Task item => Please restate exactly the lines of the data below, beginning with the line containing "Instruction: Click the eye" and ending with the last line.

(Collected data entries)
=== Begin Enclosure ===

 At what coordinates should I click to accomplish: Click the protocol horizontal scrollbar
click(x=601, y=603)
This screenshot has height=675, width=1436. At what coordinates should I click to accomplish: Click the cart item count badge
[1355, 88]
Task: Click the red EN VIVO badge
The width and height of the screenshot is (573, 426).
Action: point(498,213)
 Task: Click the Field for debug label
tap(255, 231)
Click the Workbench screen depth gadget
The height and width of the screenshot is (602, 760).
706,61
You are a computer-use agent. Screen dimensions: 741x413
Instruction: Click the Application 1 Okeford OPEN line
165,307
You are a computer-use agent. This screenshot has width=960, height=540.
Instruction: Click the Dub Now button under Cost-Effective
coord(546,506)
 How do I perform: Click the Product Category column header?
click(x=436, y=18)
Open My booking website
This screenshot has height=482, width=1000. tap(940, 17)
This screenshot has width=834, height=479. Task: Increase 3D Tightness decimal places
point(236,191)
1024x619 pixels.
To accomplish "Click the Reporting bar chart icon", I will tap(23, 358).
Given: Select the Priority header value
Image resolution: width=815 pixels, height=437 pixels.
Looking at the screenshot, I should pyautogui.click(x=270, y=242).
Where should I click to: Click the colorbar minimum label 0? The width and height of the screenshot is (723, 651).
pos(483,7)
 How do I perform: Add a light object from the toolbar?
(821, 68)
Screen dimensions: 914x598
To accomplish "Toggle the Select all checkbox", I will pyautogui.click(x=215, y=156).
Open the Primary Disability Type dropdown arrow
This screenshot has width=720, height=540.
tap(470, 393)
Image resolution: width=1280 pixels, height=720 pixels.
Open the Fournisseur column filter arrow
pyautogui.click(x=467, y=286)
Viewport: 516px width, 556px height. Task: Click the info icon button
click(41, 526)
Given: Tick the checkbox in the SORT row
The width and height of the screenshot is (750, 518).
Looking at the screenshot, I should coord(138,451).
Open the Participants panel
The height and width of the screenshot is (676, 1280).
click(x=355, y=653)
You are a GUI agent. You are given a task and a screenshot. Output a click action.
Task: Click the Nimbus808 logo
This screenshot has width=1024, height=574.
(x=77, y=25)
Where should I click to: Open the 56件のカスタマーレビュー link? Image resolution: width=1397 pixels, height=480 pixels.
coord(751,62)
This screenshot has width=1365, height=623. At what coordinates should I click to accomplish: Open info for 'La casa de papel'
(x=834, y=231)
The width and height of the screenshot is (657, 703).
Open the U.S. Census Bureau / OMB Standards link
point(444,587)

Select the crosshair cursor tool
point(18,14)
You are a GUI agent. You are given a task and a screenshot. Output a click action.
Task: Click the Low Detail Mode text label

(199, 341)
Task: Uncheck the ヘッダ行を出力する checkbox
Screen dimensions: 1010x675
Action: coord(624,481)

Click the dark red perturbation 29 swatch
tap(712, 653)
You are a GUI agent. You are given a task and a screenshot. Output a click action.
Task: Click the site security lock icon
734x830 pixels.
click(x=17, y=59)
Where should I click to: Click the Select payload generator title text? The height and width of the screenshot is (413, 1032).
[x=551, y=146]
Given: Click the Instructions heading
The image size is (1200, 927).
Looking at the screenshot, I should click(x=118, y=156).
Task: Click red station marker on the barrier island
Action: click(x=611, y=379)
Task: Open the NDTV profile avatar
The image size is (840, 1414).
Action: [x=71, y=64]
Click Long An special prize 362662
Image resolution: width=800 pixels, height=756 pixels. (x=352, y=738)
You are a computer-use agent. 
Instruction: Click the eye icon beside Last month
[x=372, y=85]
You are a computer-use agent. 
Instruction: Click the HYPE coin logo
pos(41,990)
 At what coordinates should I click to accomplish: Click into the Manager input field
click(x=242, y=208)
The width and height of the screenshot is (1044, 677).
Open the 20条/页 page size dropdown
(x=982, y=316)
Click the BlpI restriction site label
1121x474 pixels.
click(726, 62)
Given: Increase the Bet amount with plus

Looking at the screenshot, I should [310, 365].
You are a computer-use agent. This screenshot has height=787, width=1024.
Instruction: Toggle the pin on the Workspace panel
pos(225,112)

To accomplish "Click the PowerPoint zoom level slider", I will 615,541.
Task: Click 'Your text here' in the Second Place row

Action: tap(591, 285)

=== End Enclosure ===

Response =>
Instruction: Click the eye icon beside Last month
[x=372, y=85]
You are a computer-use agent. 
Instruction: Click the HYPE coin logo
pos(41,990)
 At what coordinates should I click to accomplish: Click into the Manager input field
click(x=242, y=208)
The width and height of the screenshot is (1044, 677).
Open the 20条/页 page size dropdown
(x=982, y=316)
Click the BlpI restriction site label
1121x474 pixels.
click(726, 62)
Given: Increase the Bet amount with plus

Looking at the screenshot, I should [310, 365].
You are a computer-use agent. This screenshot has height=787, width=1024.
Instruction: Toggle the pin on the Workspace panel
pos(225,112)

To accomplish "Click the PowerPoint zoom level slider", I will 615,541.
Task: Click 'Your text here' in the Second Place row

Action: tap(591, 285)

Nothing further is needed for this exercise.